Doch in diesem Jahr zeigte sich bald, als die Techniker die Brunnenpumpe reinigen und für den Sommer fit machen sollten, dass das Teil einen wirtschaftlichen Totalschaden hatte, so Karsten Koppetsch, Geschäftsführer der USK. Säubern und reparieren lohnte sich nicht, das Ding war hin. "Wir haben eine neue Pumpe gekauft und eingebaut, schließlich soll das Wasser rund um die Göttin Minerva ja wieder sprudeln", sagt der USK-Chef.

4000 Euro hat die Pumpe gekostet, die die Fontänen inmitten des Parks mit dem nötigen Wasserdruck versorgt. Denn Fontänen gehören zu der prächtigen Barockanlage dazu: Schon zu den frühen Zeiten von Bad Cleve gab es keine Postkarte, die nicht die Wasserspiele zu Füßen Minervas zeigt, das sprudelnde Wasser in den Teichen der barocken Park-Anlage. Bis zu jener großen Fontäne, die Ewald Steiger in den Mittelpunkt seiner Bilder vom Park stellte, wie beim Kaiserbesuch 1909. Diese alte Pracht gibt es heute so nicht mehr, sagt Stadtführerin Wiltrud Schnütgen.

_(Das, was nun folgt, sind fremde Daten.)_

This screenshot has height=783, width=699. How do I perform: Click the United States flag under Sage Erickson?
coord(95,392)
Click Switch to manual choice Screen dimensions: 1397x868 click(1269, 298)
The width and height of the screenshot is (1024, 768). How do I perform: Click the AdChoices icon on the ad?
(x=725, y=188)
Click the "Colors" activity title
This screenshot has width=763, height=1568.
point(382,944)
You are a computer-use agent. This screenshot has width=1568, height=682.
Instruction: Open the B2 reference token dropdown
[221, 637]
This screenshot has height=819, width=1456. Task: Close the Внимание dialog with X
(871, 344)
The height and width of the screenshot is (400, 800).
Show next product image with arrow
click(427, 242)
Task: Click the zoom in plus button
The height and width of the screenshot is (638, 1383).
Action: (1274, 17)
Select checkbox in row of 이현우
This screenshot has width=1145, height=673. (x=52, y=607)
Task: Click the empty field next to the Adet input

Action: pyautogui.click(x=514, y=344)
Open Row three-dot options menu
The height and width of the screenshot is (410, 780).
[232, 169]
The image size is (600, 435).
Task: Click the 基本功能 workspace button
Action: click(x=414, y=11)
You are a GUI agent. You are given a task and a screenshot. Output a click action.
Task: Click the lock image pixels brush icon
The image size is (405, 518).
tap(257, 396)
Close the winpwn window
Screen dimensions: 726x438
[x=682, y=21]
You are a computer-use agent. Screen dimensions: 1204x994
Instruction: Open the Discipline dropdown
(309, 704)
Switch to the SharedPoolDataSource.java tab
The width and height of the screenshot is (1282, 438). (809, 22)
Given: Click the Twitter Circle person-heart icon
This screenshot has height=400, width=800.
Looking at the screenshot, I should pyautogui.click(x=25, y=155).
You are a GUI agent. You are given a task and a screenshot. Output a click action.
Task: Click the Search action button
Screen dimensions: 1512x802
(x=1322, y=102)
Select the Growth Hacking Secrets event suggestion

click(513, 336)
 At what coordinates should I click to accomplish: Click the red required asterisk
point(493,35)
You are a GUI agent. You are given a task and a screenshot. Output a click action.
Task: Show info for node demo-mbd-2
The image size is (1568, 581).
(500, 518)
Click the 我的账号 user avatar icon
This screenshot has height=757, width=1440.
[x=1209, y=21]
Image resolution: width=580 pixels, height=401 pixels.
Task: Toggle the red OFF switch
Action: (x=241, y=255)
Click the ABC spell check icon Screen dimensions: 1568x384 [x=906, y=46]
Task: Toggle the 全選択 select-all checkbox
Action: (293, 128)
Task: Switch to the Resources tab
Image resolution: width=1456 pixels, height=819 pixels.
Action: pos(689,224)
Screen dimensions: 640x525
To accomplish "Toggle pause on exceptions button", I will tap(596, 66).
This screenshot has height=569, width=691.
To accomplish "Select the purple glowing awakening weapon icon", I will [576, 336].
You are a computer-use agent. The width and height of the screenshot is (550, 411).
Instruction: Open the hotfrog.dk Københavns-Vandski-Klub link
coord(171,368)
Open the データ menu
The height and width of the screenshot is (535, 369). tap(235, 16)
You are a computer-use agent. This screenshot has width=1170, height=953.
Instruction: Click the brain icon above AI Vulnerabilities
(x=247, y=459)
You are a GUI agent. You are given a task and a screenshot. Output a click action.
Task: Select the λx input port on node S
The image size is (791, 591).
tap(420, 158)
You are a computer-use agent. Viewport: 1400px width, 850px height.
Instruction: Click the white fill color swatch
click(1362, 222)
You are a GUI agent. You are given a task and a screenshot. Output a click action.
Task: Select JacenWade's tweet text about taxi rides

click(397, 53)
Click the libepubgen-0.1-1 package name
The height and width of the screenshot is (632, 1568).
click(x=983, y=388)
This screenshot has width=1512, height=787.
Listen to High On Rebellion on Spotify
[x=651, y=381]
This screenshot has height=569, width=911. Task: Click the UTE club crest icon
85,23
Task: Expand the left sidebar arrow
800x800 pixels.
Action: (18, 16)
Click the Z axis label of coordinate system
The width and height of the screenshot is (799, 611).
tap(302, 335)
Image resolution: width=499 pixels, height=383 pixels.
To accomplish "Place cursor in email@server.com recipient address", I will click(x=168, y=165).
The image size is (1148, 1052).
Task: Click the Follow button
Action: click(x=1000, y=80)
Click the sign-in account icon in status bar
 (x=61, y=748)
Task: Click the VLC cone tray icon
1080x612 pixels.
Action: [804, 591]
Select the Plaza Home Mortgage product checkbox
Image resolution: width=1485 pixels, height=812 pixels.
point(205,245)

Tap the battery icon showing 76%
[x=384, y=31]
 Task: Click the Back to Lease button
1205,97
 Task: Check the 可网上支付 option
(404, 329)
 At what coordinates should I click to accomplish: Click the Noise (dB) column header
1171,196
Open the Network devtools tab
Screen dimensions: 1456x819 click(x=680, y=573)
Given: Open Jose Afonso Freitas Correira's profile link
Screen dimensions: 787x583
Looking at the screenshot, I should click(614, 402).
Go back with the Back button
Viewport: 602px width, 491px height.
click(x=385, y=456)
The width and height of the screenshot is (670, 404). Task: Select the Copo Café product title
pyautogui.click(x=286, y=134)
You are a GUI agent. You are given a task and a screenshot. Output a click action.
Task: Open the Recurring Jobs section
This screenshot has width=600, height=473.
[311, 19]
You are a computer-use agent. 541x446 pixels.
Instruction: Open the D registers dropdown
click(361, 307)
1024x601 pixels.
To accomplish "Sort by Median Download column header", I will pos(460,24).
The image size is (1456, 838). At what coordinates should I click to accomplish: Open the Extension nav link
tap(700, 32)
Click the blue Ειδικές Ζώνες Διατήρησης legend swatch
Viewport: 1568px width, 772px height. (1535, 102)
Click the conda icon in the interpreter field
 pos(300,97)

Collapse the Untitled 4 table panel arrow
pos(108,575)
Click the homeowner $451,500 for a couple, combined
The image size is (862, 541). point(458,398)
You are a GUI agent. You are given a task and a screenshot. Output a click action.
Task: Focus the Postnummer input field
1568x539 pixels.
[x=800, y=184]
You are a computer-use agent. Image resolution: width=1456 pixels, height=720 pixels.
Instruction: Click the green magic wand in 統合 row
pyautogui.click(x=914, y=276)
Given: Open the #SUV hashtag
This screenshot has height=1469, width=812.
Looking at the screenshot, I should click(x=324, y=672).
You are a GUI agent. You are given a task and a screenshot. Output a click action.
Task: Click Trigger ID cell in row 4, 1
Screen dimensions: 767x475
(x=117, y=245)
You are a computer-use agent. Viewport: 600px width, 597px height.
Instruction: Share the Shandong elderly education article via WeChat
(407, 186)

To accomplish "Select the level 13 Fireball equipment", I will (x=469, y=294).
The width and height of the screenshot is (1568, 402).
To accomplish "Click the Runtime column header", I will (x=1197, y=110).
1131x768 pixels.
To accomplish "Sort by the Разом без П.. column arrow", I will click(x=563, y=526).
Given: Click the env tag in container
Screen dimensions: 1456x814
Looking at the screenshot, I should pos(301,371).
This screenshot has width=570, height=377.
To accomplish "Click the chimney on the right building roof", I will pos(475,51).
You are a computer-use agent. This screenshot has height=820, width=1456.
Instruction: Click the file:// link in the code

Denn die ganz hohe Fontäne schießt schon seit Jahren nicht mehr gen Himmel. Sie versiegte nach dem Zweiten Weltkrieg: Sie sei von zwei Teichen rechts und links der Anlage gespeist worden, deren Wasser über ein Rohrleitungssystem den Druck aufbaute, damit der Wasserstrahl acht bis zehn Meter hoch spritzen konnte, hatte Stadtsprecher Jörg Boltersdorf erklärt.

Nach dem Krieg waren die Teiche verschüttet, das Rohrsystem nicht mehr brauchbar, so der Stadtsprecher. Die Fontäne stellte ihre Arbeit ein. Jetzt sprudeln von Frühling bis Herbst nur noch die kleinen Wasserspeier und das Wasserspiel der Delphine rund um die Göttin Minerva. Und dafür brauchen die Wasserspeier eben die Pumpe, die jetzt erneuert wurde.

Und die jedes Jahr die schöne Jahreszeit mit der Eröffnung der Forstgartenkonzerte einleitet. Am Sonntag, 15. April, startet die Konzertreihe 2018 im Forstgarten. Um 14.30 Uhr ist die Eröffnung der Konzerte durch die Bürgermeisterin der Stadt Kleve, Sonja Northing, die traditionell mit langem Hebel die Fontänen startet. Wie immer spielen zur Inbetriebnahme der Wasserfontänen in den historischen Parkanlagen der Musikzug der Freiwilligen Feuerwehr der Stadt Kleve und der Spielmannszug Reichswalde, die im Anschluss ab 15 Uhr das erste Konzert im Klever Sommer geben.